** Task input follows **

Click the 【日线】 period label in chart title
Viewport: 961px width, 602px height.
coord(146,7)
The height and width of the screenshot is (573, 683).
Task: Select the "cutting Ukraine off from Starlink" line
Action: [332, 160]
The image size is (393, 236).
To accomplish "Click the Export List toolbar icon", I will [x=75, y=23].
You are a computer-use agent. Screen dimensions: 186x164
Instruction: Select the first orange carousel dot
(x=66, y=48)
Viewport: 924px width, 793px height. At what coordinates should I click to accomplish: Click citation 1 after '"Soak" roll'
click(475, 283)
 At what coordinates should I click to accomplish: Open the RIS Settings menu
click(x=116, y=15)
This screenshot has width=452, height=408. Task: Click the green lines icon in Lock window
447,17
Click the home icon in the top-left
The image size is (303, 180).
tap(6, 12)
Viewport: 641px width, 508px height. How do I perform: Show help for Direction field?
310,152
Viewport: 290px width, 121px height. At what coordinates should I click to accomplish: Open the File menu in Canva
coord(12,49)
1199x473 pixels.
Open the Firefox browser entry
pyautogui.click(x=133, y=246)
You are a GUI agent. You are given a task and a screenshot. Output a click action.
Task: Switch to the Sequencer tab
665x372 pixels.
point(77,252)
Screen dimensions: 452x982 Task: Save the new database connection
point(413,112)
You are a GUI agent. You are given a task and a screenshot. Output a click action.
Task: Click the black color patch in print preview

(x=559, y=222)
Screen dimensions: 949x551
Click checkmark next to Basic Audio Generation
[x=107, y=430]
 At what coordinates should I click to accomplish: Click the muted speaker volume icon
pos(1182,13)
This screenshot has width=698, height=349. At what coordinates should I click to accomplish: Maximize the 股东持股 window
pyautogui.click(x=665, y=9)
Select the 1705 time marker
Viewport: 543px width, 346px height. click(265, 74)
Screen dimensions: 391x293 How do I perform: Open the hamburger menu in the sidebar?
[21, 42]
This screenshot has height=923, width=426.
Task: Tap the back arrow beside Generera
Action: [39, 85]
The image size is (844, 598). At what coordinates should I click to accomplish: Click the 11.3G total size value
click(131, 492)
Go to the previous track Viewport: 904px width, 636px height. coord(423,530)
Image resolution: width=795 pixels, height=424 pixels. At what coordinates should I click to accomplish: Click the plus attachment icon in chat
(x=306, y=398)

** End of Task input **

• [Problem to solve]:
Exact retyping of all the entries is required.

• [Response to this task]:
Click the 【日线】 period label in chart title
Viewport: 961px width, 602px height.
coord(146,7)
The height and width of the screenshot is (573, 683).
Task: Select the "cutting Ukraine off from Starlink" line
Action: [332, 160]
The image size is (393, 236).
To accomplish "Click the Export List toolbar icon", I will [x=75, y=23].
You are a computer-use agent. Screen dimensions: 186x164
Instruction: Select the first orange carousel dot
(x=66, y=48)
Viewport: 924px width, 793px height. At what coordinates should I click to accomplish: Click citation 1 after '"Soak" roll'
click(475, 283)
 At what coordinates should I click to accomplish: Open the RIS Settings menu
click(x=116, y=15)
This screenshot has width=452, height=408. Task: Click the green lines icon in Lock window
447,17
Click the home icon in the top-left
The image size is (303, 180).
tap(6, 12)
Viewport: 641px width, 508px height. How do I perform: Show help for Direction field?
310,152
Viewport: 290px width, 121px height. At what coordinates should I click to accomplish: Open the File menu in Canva
coord(12,49)
1199x473 pixels.
Open the Firefox browser entry
pyautogui.click(x=133, y=246)
You are a GUI agent. You are given a task and a screenshot. Output a click action.
Task: Switch to the Sequencer tab
665x372 pixels.
point(77,252)
Screen dimensions: 452x982 Task: Save the new database connection
point(413,112)
You are a GUI agent. You are given a task and a screenshot. Output a click action.
Task: Click the black color patch in print preview

(x=559, y=222)
Screen dimensions: 949x551
Click checkmark next to Basic Audio Generation
[x=107, y=430]
 At what coordinates should I click to accomplish: Click the muted speaker volume icon
pos(1182,13)
This screenshot has width=698, height=349. At what coordinates should I click to accomplish: Maximize the 股东持股 window
pyautogui.click(x=665, y=9)
Select the 1705 time marker
Viewport: 543px width, 346px height. click(265, 74)
Screen dimensions: 391x293 How do I perform: Open the hamburger menu in the sidebar?
[21, 42]
This screenshot has height=923, width=426.
Task: Tap the back arrow beside Generera
Action: [39, 85]
The image size is (844, 598). At what coordinates should I click to accomplish: Click the 11.3G total size value
click(131, 492)
Go to the previous track Viewport: 904px width, 636px height. coord(423,530)
Image resolution: width=795 pixels, height=424 pixels. At what coordinates should I click to accomplish: Click the plus attachment icon in chat
(x=306, y=398)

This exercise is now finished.